| Work order |
An exact printout of all the entries is required.

........

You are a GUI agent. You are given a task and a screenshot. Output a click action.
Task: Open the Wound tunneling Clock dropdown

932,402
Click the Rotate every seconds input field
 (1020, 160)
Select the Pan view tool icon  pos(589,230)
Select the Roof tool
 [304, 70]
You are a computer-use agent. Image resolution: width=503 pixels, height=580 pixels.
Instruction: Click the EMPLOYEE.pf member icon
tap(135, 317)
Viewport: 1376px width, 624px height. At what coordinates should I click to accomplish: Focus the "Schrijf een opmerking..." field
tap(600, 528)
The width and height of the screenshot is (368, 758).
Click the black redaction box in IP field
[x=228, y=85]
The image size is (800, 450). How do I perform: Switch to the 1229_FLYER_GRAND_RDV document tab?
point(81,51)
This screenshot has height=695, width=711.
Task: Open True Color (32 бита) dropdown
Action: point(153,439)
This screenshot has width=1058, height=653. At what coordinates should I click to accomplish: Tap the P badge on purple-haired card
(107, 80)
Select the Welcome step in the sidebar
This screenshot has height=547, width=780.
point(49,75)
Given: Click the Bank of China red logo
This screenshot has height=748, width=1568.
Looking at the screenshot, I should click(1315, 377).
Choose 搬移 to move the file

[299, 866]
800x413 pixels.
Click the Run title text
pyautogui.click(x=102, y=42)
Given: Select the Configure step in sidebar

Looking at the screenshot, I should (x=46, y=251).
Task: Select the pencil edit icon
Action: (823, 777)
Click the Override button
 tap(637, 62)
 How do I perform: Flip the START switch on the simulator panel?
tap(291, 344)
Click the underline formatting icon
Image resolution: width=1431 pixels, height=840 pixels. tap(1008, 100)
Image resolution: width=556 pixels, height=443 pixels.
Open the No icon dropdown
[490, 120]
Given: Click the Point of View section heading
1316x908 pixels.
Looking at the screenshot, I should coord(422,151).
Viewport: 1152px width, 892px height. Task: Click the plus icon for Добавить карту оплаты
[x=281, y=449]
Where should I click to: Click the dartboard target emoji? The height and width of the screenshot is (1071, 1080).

........

| Answer area |
You are a GUI agent. You are given a task and a screenshot. Output a click action.
Task: Open the Wound tunneling Clock dropdown

932,402
Click the Rotate every seconds input field
 (1020, 160)
Select the Pan view tool icon  pos(589,230)
Select the Roof tool
 [304, 70]
You are a computer-use agent. Image resolution: width=503 pixels, height=580 pixels.
Instruction: Click the EMPLOYEE.pf member icon
tap(135, 317)
Viewport: 1376px width, 624px height. At what coordinates should I click to accomplish: Focus the "Schrijf een opmerking..." field
tap(600, 528)
The width and height of the screenshot is (368, 758).
Click the black redaction box in IP field
[x=228, y=85]
The image size is (800, 450). How do I perform: Switch to the 1229_FLYER_GRAND_RDV document tab?
point(81,51)
This screenshot has height=695, width=711.
Task: Open True Color (32 бита) dropdown
Action: point(153,439)
This screenshot has width=1058, height=653. At what coordinates should I click to accomplish: Tap the P badge on purple-haired card
(107, 80)
Select the Welcome step in the sidebar
This screenshot has height=547, width=780.
point(49,75)
Given: Click the Bank of China red logo
This screenshot has height=748, width=1568.
Looking at the screenshot, I should click(1315, 377).
Choose 搬移 to move the file

[299, 866]
800x413 pixels.
Click the Run title text
pyautogui.click(x=102, y=42)
Given: Select the Configure step in sidebar

Looking at the screenshot, I should (x=46, y=251).
Task: Select the pencil edit icon
Action: (823, 777)
Click the Override button
 tap(637, 62)
 How do I perform: Flip the START switch on the simulator panel?
tap(291, 344)
Click the underline formatting icon
Image resolution: width=1431 pixels, height=840 pixels. tap(1008, 100)
Image resolution: width=556 pixels, height=443 pixels.
Open the No icon dropdown
[490, 120]
Given: Click the Point of View section heading
1316x908 pixels.
Looking at the screenshot, I should coord(422,151).
Viewport: 1152px width, 892px height. Task: Click the plus icon for Добавить карту оплаты
[x=281, y=449]
Where should I click to: Click the dartboard target emoji? The height and width of the screenshot is (1071, 1080).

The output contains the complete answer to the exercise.